● **Problem requirements**:
Your output should be the lines from the one containing "This screenshot has height=253, width=395." through the end of the listing, exact and inclusive, with no pictures.

•••••

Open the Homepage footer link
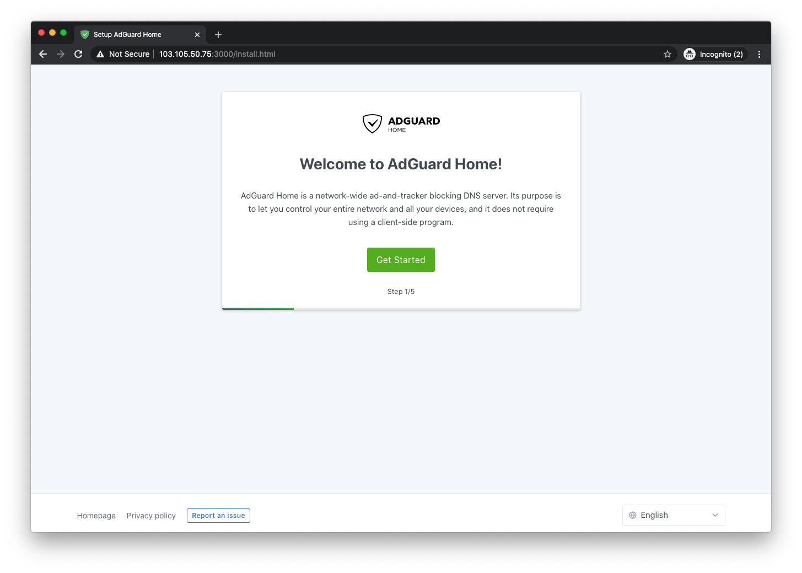 coord(96,516)
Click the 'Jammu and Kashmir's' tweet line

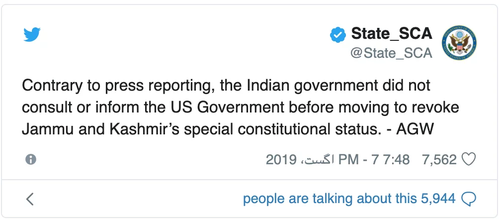point(228,129)
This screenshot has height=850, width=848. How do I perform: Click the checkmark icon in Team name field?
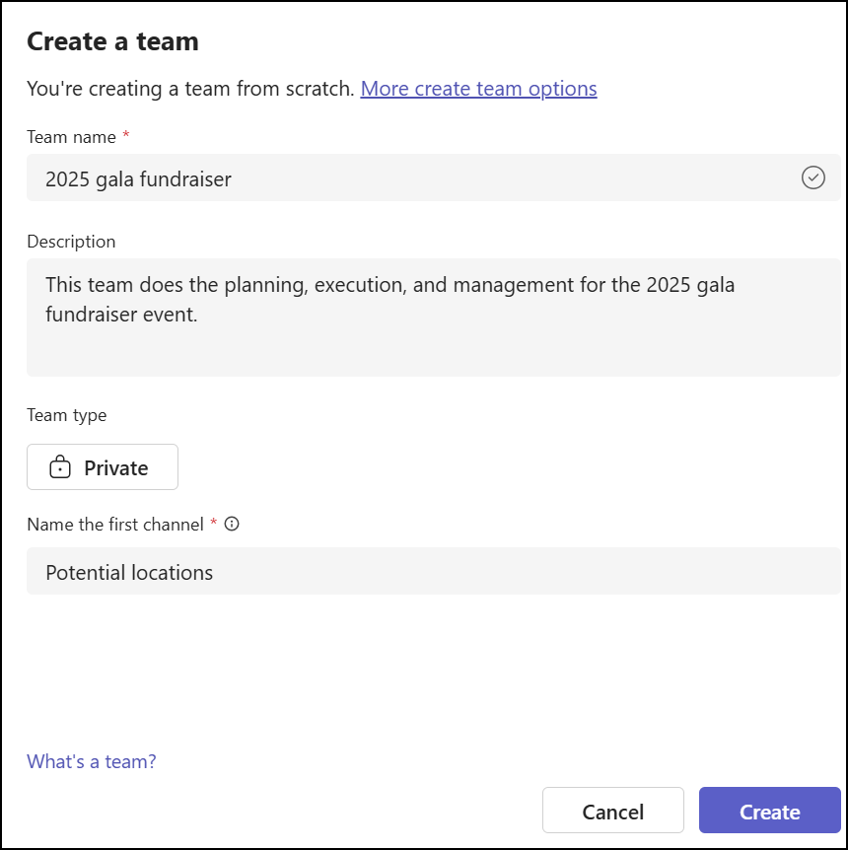(813, 178)
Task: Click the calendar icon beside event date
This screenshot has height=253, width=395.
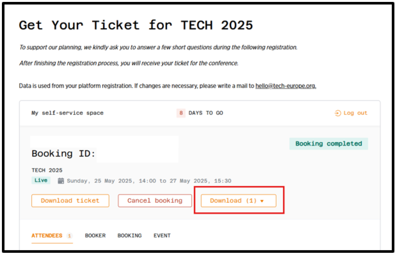Action: 61,181
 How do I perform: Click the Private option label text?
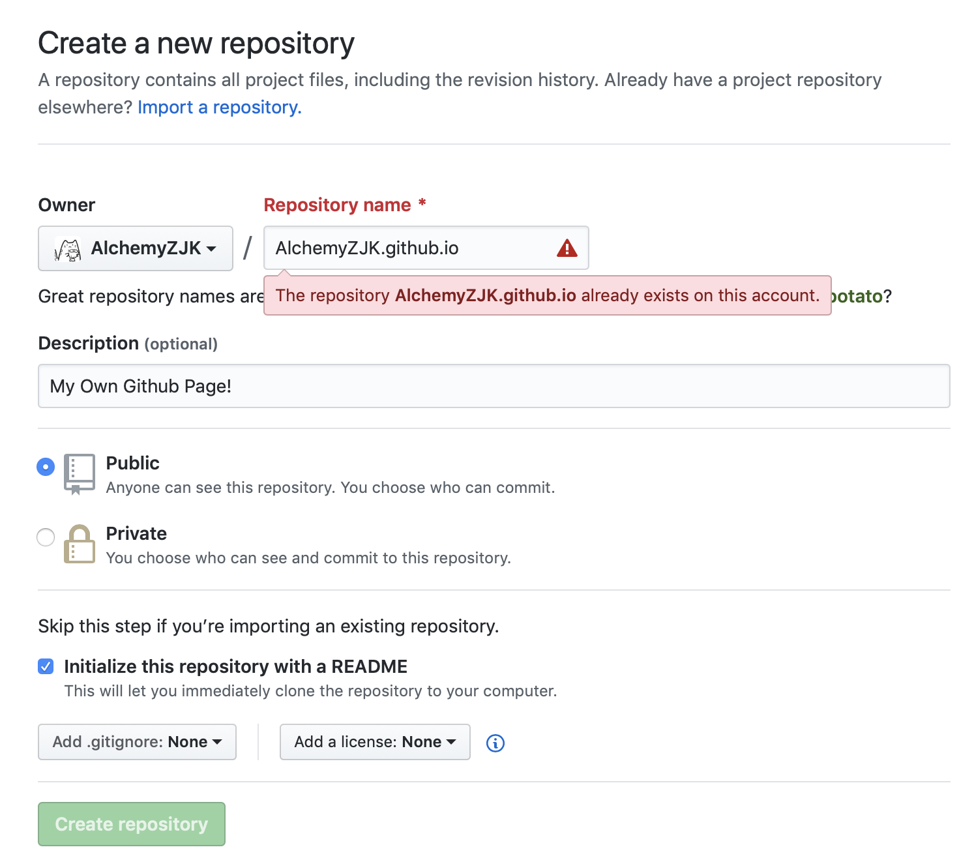pyautogui.click(x=136, y=533)
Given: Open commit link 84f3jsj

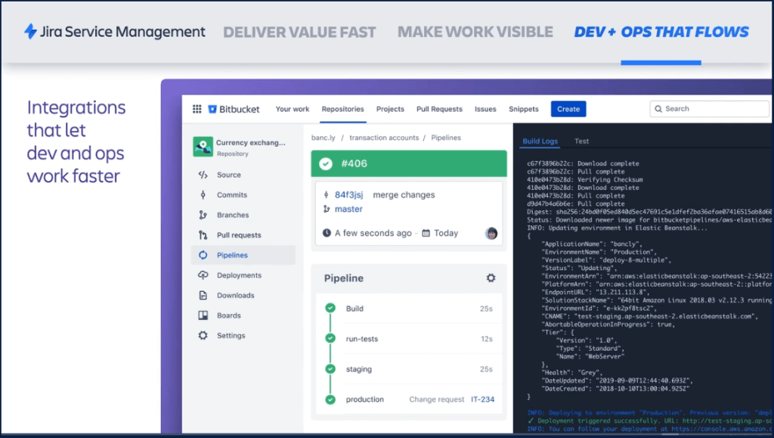Looking at the screenshot, I should click(x=348, y=194).
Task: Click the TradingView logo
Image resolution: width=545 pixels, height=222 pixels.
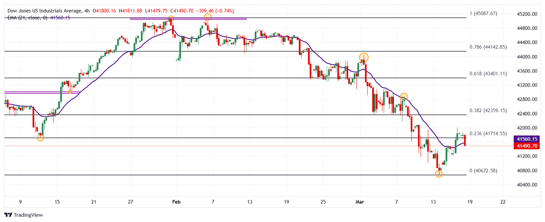Action: [x=23, y=215]
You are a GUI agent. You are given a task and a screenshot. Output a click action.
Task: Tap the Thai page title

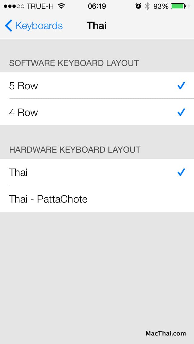[x=97, y=25]
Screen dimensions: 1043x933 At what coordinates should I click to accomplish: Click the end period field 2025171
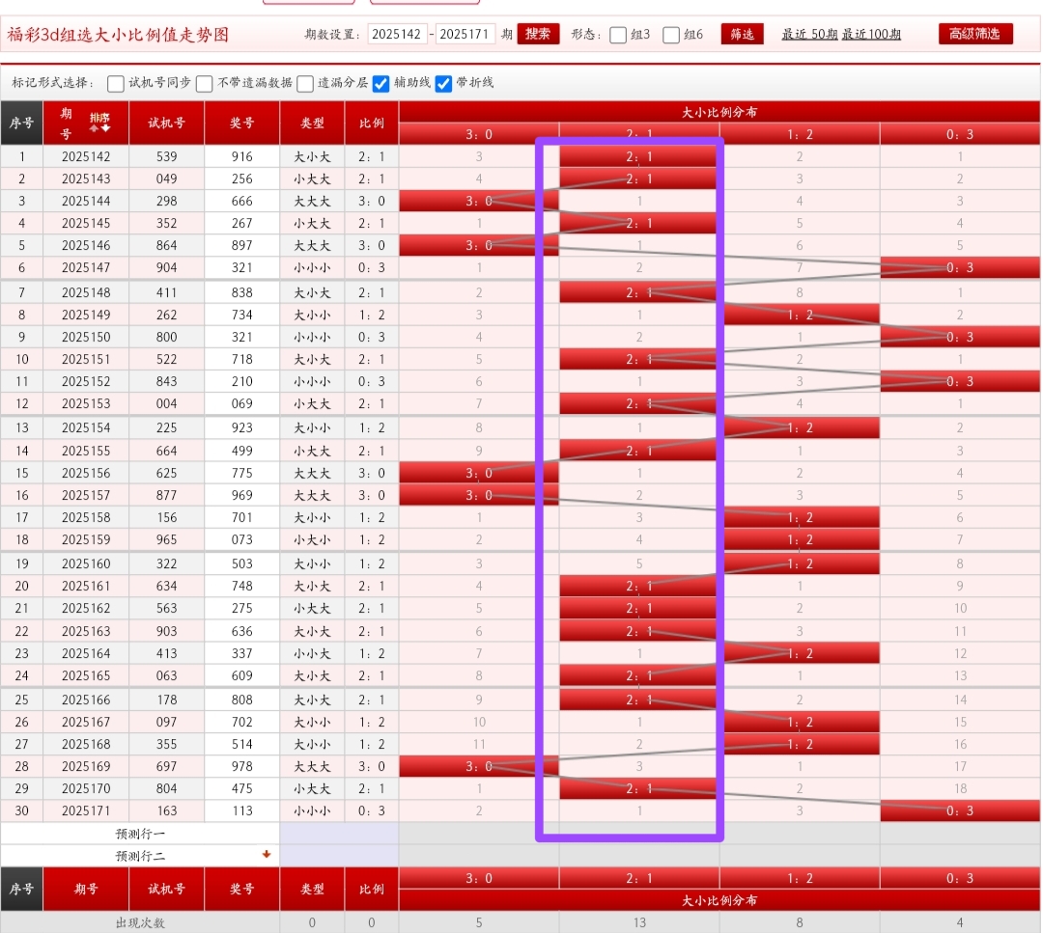pos(465,34)
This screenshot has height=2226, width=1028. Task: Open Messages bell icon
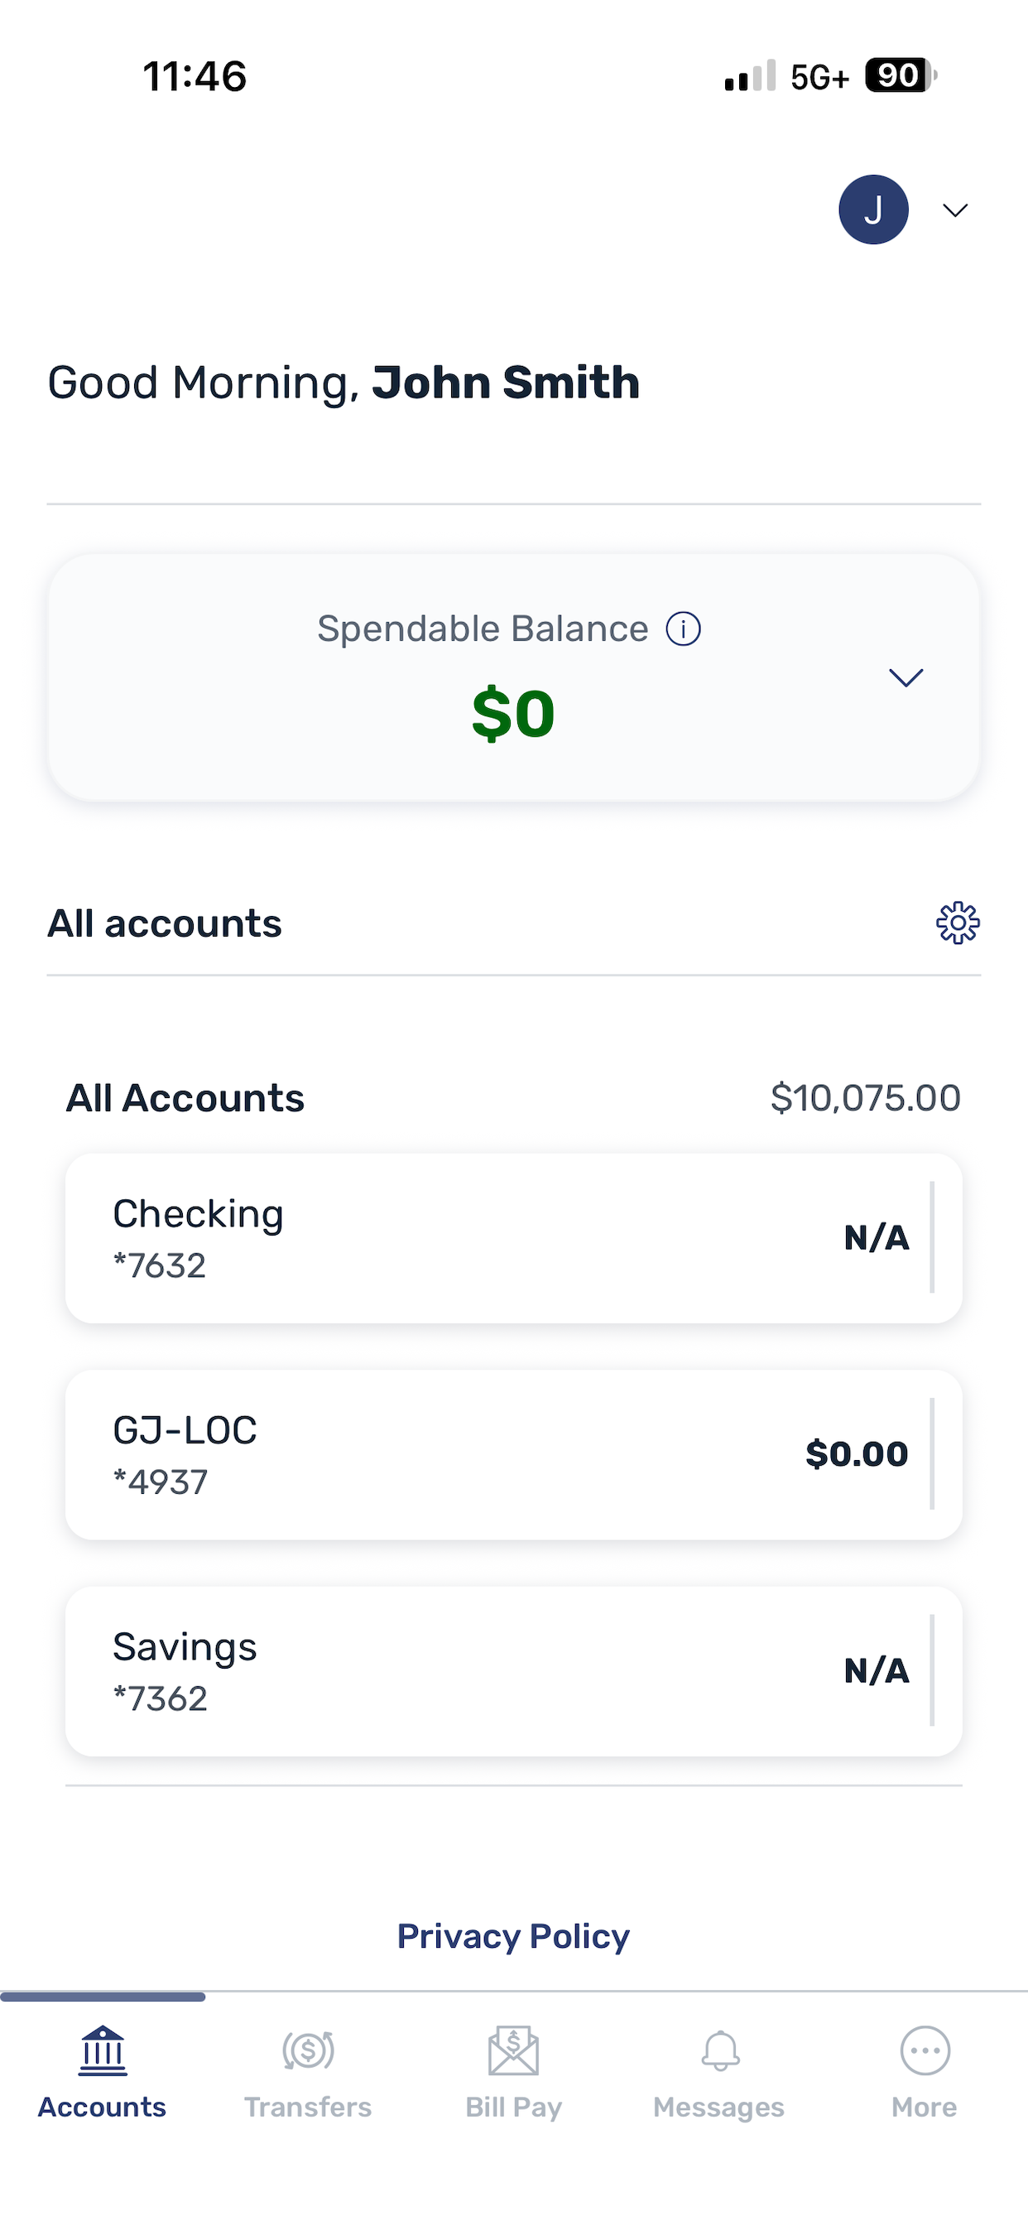point(720,2051)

•••••

● **Exercise result**:
This screenshot has height=253, width=395.
Action: 61,181
 How do I perform: Click the Private option label text?
pyautogui.click(x=136, y=533)
Given: Open commit link 84f3jsj

Looking at the screenshot, I should click(x=348, y=194).
Task: Click the TradingView logo
Image resolution: width=545 pixels, height=222 pixels.
Action: [x=23, y=215]
You are a GUI agent. You are given a task and a screenshot. Output a click action.
Task: Tap the Thai page title

[x=97, y=25]
Screen dimensions: 1043x933 At what coordinates should I click to accomplish: Click the end period field 2025171
pos(465,34)
This screenshot has height=2226, width=1028. Task: Open Messages bell icon
point(720,2051)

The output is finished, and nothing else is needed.